Graphics Design for Beginners - Cropping Images

To put an image on the web you need to consider the dimensions, file size, and download speed of the image. Digital camera pictures can be many megabytes in file size and require lengthy download times. Many times this is the result of displaying extra space around the subject that you don't need.

In this article I'll show you how to crop an image to retain only the area you want and how to scale an image so that it fits neatly into your webpage's layout without the user having to download an oversized image that needs to be resized by their browser.

For this example, I'll use the GIMP image editing program. GIMP stands for "GNU Image Manipulation Program", GNU standing for GNU General Public License. GIMP is an image editing program on the level of Photoshop but without the $800.00 price tag, in fact it's totally free. GIMP was originally created for Linux, but is now available for Windows.

Download GIMP for Windows from:

Similar to most open-source software, you can't just install GIMP by executing a single setup program, you need to download three files and install them separately.

Extract the three zip files into a new folder under Program Files (for example named "GIMP"), then double-click each setup file, starting with the GTK (GIMP Tool Kit), then GIMP, and then Help. This is the order in which the components look for each other as you install and use them.

Image courtesy of the repository for public domain images.

Lets say we wanted to crop the image shown above to remove space around the hang glider. In the Gimp toolbox, click on the Crop or Resize tool (scalpel icon). Place the mouse pointer in the image window near the upper-right corner of the area you want to crop, press and hold the left mouse button, the Crop & Resize dialog box appears. While holding down the left mouse button, drag the mouse pointer to the lower-right corner of the area you want to crop. Then release the mouse button.

The Crop & Resize dialog box

The shape of the rectangle you drag does not need to be exact because drag handles will appear at the corners of the crop area. Click on a drag handle and drag it to reshape the crop area as you desire. In the Crop & Resize dialog box, click on the [Crop] button.

Image after cropping

The image will be cropped with the parts of the image outside the crop box being discarded. don't worry, you don’t make any changes to the original image unless you save the new image with the same file name. Also, if you don't like the result, you can always Undo by selecting Edit | Undo, in the main menu or by typing Ctrl-Z.

Drag a zoom area

In the Gimp Toolbox, click on the Zoom in or out tool (magnifying glass icon. Use the mouse to drag a box around part of the image as shown above.

Over-compression artififacts

When you release the mouse button, the image window will display the magnified portion of the image. Note the distorted area's visible in the image shown above. These are artifacts caused when the image's author, or someone along the way applied too much compression to the image. Note the drop up box on the bottom border of the image window. Here you can select a magnification factor. Click on 100% to restore the image to normal size.

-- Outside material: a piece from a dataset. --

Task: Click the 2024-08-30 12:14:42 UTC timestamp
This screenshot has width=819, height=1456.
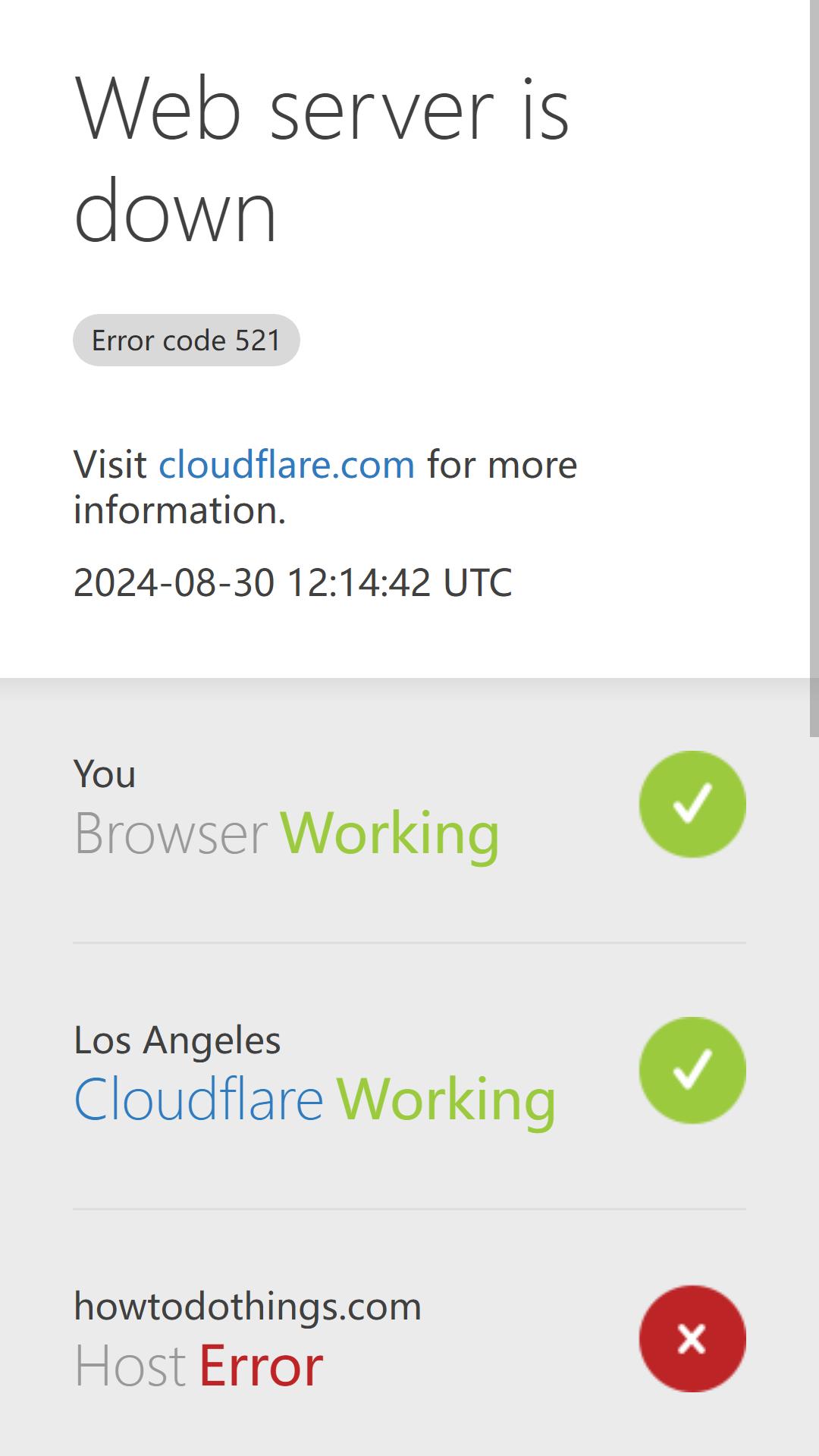Action: click(x=293, y=582)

Select Scale Image in the main menu

Select Image | Scale Image in the main menu. This will open the Scale Image dialog box where you can enter new dimensions to scale the image.

Scale Image dialog box

Note the chain icon next to the Width and Height input boxes. With the chain linked as shown above, you need only to enter a width OR a height. The other dimension will automatically be calculated to preserve the aspect ratio of the image. Clicking on the chain icon causes it to toggle between unlinked and linked. When it's in the unlinked state you can choose separate width and height dimensions to change the aspect ratio of the image.

Why didn't we just use the Crop & Resize dialog box earlier to resize the image? Because Resize changes the image's size by simply throwing away pixels or inserting duplicate pixels. Rescale changes the image's size by pixel interpolation and antialiasing. Without getting into a complicated explanation, lets just say you get a much higher quality result when you Rescale rather than Resize.

Why wouldn't you always choose to Rescale rather than Resize? Because some images, for example images in the GIF file format, use a palette that can't hold enough color information to perform useful pixel interpolation and antialiasing.

Final image

Once you have the image cropped and rescaled the way you want it, select File | Save or File | Save as..., in the main menu to open the Save Image dialog box where you can enter a new file name to save your image.

Using the methods described in this article you can crop an image to retain only the area you desire and you can scale an image so that it fits neatly into your webpage's layout without the user having to download an oversized image that needs to be resized by the user browser.